United States Court of Appeals, Eighth Circuit

August 18, 2016

Curtis Johnson Plaintiff- Appellant
v.
Department of Agriculture, Tom Vilsack, Secretary (USDA); Gary Cochran; Hendra Woodfork; Shirley Moore; Dotson Collins; James G. Culpepper; Dianna Shook; Linda Newkirk; Dennis L. Stephens; Linda Baker; Thomas Brown; M. Terry Johnson; John Doe; Jane Does Defendants-Appellees

          Submitted: April 12, 2016

         Appeal from United States District Court for the Eastern District of Arkansas - Little Rock

          Before GRUENDER and KELLY, Circuit Judges, and ERICKSEN, [1] District Judge.

          KELLY, CIRCUIT JUDGE.

         This appeal follows the district court's dismissal of Curtis Johnson's statutory and constitutional claims against the Department of Agriculture (USDA), the Secretary of Agriculture, and various Department of Agriculture employees. Although we agree with some of the district court's bases for dismissal, we disagree that taking advantage of the USDA's internal anti-discrimination complaint procedures can serve as a bar to later bringing federal-law claims in court, or that the existence of those procedures insulates the USDA from constitutional claims. We therefore affirm in part and reverse in part.

         I. Background

         As alleged in his complaint, the plaintiff, Curtis Johnson, ran a farm in Monroe and St. Francis Counties in Arkansas until 2000.[2] In 2000, he and his former wife, Rubye Johnson, took out a loan, secured by mortgages on their property, in the amount of $142, 185.47 from the USDA's Farm Service Agency (FSA). Because of a drought in 2000, Johnson had to stop farming and began to miss payments on his loans.

         Starting in July 2001, the FSA began intercepting Johnson's income tax refunds through administrative offsets.[3] Over the next several years, Johnson tried to settle his debts with the FSA - offering to pay $15, 500 in August and September 2003 and November 2004, $1, 500 in February 2006, and $100 in December 2006 or January 2007. The last two attempts included checks for the offered amounts, which the FSA applied towards the loans, but in each case the FSA either did not respond to his offers or only provided him with general information on debt settlement. In January 2008, the USDA began to intercept Johnson's post office salary and pension by administrative offset.

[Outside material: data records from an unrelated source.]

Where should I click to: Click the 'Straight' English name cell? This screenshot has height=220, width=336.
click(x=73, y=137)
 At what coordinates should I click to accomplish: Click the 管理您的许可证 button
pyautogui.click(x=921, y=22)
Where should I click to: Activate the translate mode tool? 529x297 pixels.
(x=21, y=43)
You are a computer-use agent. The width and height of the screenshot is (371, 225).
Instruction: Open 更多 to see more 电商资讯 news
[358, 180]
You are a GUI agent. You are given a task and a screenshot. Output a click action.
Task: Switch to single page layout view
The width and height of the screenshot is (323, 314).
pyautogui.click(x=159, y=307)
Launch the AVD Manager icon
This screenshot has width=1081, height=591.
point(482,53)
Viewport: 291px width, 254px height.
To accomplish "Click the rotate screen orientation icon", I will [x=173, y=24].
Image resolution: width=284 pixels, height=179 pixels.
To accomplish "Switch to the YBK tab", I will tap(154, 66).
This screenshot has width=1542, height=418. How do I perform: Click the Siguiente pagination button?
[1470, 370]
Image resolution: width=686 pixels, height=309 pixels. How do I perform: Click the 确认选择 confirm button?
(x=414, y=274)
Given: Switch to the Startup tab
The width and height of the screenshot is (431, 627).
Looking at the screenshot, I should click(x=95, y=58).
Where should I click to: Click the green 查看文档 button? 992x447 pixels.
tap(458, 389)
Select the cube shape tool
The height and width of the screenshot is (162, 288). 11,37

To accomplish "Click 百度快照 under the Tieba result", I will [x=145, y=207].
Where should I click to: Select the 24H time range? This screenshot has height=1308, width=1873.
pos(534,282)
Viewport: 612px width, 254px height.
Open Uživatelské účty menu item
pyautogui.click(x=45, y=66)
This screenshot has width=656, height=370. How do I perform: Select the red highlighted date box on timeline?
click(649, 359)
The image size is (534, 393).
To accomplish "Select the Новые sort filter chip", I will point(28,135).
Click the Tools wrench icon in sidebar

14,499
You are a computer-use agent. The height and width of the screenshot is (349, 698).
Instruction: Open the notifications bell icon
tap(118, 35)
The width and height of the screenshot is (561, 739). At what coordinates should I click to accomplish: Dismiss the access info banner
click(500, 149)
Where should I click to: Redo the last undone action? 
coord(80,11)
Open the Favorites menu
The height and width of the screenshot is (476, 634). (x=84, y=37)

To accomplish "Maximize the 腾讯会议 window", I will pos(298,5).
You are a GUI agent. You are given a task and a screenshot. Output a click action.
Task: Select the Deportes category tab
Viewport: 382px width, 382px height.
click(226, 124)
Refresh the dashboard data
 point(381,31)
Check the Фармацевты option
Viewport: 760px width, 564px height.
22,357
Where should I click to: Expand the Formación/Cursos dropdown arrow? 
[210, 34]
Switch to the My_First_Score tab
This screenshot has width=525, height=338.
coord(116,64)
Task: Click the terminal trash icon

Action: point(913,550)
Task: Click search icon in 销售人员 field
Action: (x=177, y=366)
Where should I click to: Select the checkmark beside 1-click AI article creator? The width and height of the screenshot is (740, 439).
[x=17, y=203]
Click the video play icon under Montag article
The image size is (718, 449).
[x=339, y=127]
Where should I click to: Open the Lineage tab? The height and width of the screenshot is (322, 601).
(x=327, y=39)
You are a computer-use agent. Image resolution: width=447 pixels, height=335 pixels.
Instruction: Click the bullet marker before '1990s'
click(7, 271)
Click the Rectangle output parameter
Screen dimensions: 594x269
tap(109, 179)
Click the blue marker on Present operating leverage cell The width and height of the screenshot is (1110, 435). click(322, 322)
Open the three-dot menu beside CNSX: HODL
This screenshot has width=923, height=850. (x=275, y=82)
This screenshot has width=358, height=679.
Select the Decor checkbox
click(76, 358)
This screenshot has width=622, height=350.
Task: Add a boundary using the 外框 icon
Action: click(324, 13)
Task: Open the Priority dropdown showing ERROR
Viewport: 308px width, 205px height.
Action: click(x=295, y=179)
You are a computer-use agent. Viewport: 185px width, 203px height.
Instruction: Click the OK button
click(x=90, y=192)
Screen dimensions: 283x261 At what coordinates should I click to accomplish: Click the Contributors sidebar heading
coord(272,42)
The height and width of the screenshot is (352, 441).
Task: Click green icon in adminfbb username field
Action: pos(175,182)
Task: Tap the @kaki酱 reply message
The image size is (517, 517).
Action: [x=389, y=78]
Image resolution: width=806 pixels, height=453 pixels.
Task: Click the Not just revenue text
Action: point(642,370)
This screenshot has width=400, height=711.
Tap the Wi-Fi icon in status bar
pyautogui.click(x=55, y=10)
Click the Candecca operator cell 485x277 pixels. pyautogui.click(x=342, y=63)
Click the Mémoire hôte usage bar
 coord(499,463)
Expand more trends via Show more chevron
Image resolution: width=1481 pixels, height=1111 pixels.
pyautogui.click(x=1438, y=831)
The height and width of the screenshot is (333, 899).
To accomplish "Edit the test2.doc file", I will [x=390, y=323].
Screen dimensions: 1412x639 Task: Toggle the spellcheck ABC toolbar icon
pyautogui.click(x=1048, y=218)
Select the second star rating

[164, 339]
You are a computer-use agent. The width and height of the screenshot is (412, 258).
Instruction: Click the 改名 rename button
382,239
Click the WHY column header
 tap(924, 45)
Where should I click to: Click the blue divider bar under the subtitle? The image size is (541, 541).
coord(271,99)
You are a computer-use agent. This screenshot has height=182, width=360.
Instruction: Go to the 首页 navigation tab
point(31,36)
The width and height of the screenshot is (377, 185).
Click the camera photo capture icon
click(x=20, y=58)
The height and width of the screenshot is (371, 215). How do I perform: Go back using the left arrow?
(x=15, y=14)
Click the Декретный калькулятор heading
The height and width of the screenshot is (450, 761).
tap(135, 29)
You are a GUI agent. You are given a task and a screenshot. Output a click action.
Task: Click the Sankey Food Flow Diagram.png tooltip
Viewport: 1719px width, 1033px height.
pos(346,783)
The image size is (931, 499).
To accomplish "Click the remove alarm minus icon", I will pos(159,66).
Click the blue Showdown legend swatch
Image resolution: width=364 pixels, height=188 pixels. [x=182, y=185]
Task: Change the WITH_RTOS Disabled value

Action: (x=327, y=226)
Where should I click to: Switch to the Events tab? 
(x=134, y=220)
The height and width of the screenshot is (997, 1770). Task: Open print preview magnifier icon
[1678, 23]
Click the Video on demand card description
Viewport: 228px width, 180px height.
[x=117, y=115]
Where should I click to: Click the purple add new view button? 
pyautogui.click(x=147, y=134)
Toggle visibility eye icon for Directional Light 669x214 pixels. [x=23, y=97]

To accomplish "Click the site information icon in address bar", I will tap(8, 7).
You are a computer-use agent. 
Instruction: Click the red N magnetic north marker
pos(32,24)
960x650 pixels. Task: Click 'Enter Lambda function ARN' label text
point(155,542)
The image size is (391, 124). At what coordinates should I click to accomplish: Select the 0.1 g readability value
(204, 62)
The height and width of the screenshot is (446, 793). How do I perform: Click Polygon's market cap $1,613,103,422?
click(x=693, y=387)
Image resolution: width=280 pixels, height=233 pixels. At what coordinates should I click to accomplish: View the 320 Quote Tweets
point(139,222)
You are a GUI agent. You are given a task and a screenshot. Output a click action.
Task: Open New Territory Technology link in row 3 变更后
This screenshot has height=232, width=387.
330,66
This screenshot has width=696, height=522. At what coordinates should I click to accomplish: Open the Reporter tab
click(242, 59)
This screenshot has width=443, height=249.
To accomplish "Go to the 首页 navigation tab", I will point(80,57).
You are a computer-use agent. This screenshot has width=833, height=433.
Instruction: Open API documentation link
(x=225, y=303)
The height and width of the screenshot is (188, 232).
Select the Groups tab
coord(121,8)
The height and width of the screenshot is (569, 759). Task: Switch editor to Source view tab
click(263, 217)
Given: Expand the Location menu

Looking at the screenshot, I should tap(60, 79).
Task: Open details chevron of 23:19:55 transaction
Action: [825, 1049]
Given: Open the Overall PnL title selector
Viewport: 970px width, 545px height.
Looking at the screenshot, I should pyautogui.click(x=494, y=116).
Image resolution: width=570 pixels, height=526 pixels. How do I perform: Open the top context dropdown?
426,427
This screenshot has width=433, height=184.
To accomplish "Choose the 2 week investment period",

         Finally, in October 2009, Linda Newkirk, an FSA employee and a defendant in this case, sent Johnson a letter denying his debt settlement applications. Johnson then met with Dennis Stephens, another FSA employee and defendant, in December 2009 to ask for reconsideration, which was denied. In January 2010, Johnson filed an appeal with the USDA's National Appeals Division (NAD). After conducting a hearing, Thomas Brown, an NAD Hearing Officer, upheld the FSA's denial of Johnson's settlement applications. Johnson then requested a Director's Review, and on August 2010, defendant M. Terry Johnson upheld the FSA's decision.

         The allegations discussed so far can be found in the complaint, but the district court relied on additional information deduced from documents attached to the defendants' motion to dismiss Johnson's complaint.[4] The documents indicate that Johnson, who is African American, wrote a letter to USDA's Office of Adjudication & Compliance on August 27, 2010, claiming that the FSA's denials of his debt settlement applications were racially discriminatory, and similar to the discriminatory practices at issue in a class action called Pigford v. Glickman.[5]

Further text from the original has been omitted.